Egalité de traitement : La pratique du sourcing ne doit pas conduire à procurer un avantage aux opérateurs sondés.

1 – Utiliser le sourcing pour préciser le besoin

Si la définition avec précision de la nature et de l’étendue du besoin objet du marché public à conclure est une obligation, prévue à l’article 30 de l’ordonnance du 25 juillet 2015 relative aux marchés publics, la description des spécifications techniques du marché n’est pas toujours aisée pour les acheteurs, surtout concernant des sujets évolutifs ou techniquement complexes. Or, une politique d’achat efficace passe nécessairement par bonne définition du besoin.

A cette fin, et pour éviter les procédures infructueuses, la réforme officialise la possibilité de recourir aux consultations préalables correspondant au moins en partie au « sourcing » ou « sourçage ». Sous l’empire du Code des marchés publics de 2006, la pratique n’était certes pas évoquée. Pour autant, rien ne l’interdisait.

Au contraire, les juridictions européennes (CJUE, 3 mars 2005, Fabricom, Aff.C-21/03 et C-34/03) et nationales (CE, 14 novembre 2011, SMEAG, req. n°373156) ont pu l’autoriser dès lors qu’aucune rupture de l’égalité de traitement entre les candidats n’en résultait. La nouveauté introduite à l’article 4 du décret du 25 mars 2016 sous l’appellation « Etudes et échanges préalables avec les opérateurs économiques » est donc surtout l’officialisation de la pratique.

Son objectif est de permettre aux acheteurs d’utiliser les informations collectées afin d’affiner leur besoin, retranscrit dans les documents de la consultation, mais également d’accroître la qualité et le nombre de réponses à une consultation avec des solutions innovantes et/ou performantes d’un point de vue économique.
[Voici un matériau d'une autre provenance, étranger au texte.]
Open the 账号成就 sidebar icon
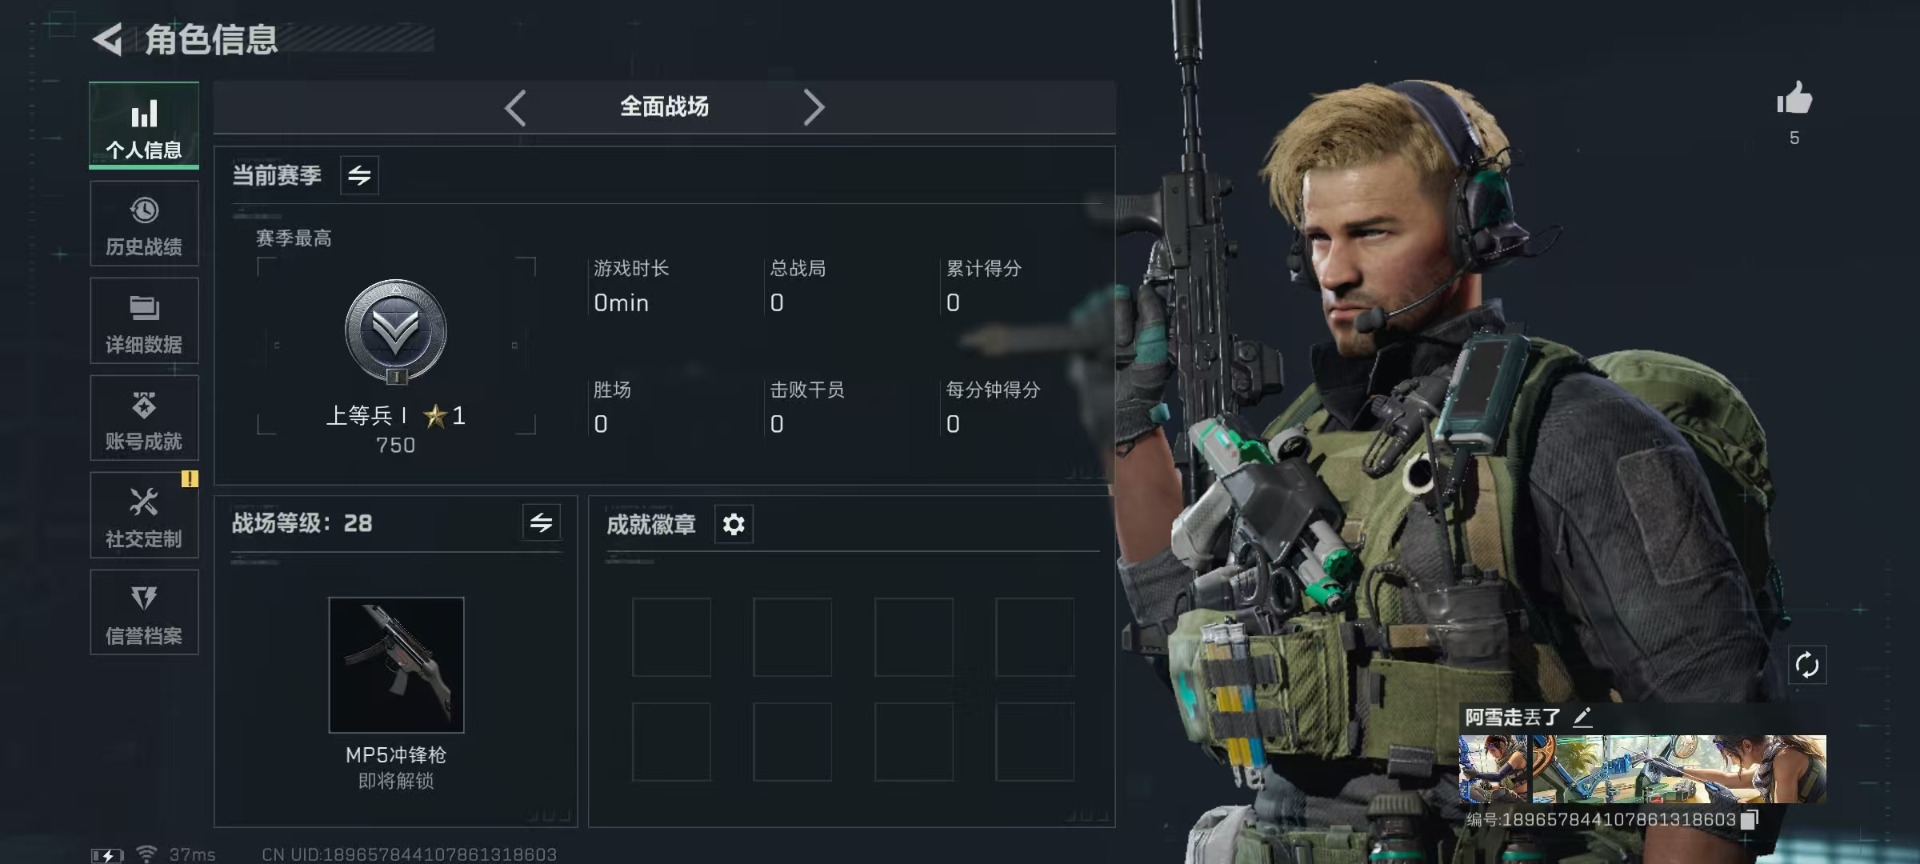Image resolution: width=1920 pixels, height=864 pixels. click(144, 418)
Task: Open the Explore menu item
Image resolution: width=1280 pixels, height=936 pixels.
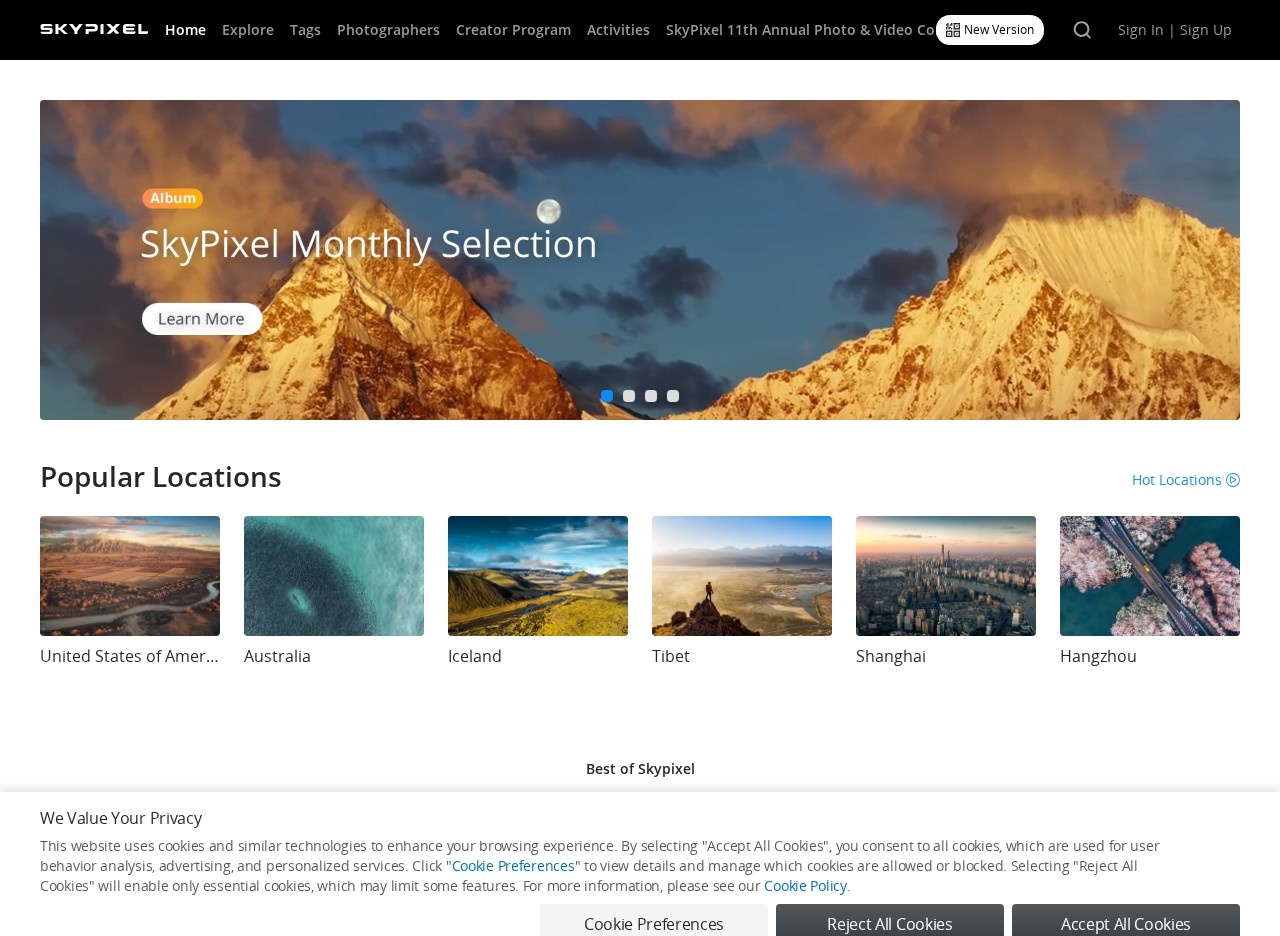Action: tap(248, 30)
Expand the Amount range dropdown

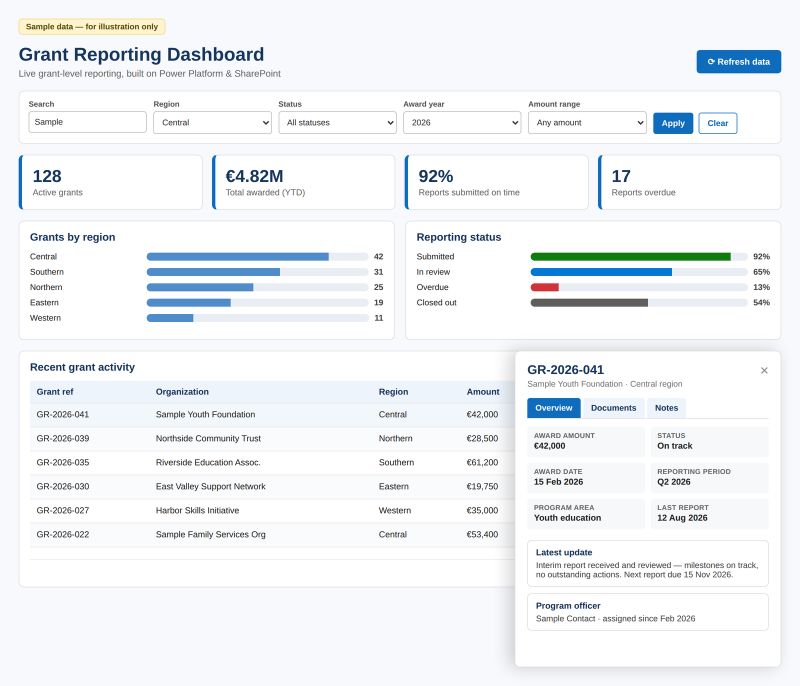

A noter : Les opérateurs ne disposent pas d’un droit à être consultés, l’acheteur étant par ailleurs garant du respect des principes de la commande publique.


2 – Solliciter directement ou indirectement les opérateurs économiques

Le décret du 25 mars 2016 ne dresse pas une liste exhaustive des pratiques autorisées. L’article 4 dispose seulement que les acheteurs peuvent « effectuer des consultations ou réaliser des études de marché, solliciter des avis ou informer les opérateurs économiques de son projet et de ses exigences ». Ils sont donc libres de définir les modalités de ces consultations préalables.

Concrètement, les pratiques antérieures à la réforme peuvent toujours être exercées : consultation de sites internet, catalogues ou magasins des entreprises, prise d’information à l’occasion de salons professionnels … ces démarches s’inscrivent dans le cadre d’une collecte d’informations préalablement au lancement de la procédure de passation du marché.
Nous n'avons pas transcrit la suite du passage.